[Stored items]
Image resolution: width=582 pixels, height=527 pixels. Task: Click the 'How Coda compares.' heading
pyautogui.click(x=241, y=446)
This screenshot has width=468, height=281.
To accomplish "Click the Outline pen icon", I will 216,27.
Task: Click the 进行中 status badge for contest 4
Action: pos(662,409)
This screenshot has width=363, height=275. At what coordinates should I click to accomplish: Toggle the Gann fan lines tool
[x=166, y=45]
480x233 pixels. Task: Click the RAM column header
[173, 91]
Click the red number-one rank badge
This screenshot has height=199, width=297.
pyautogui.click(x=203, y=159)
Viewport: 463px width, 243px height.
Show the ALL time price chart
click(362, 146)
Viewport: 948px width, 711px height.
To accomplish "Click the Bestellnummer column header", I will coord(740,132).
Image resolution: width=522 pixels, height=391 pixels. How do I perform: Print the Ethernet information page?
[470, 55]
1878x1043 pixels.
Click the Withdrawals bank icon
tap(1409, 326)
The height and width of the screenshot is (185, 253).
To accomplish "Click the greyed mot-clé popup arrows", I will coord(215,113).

> _PROBLEM STATEMENT_:
Select and copy each line from the data that includes the word "Viewport".

> _EXERCISE RESPONSE_:
Viewport: 463px width, 243px height.
Viewport: 948px width, 711px height.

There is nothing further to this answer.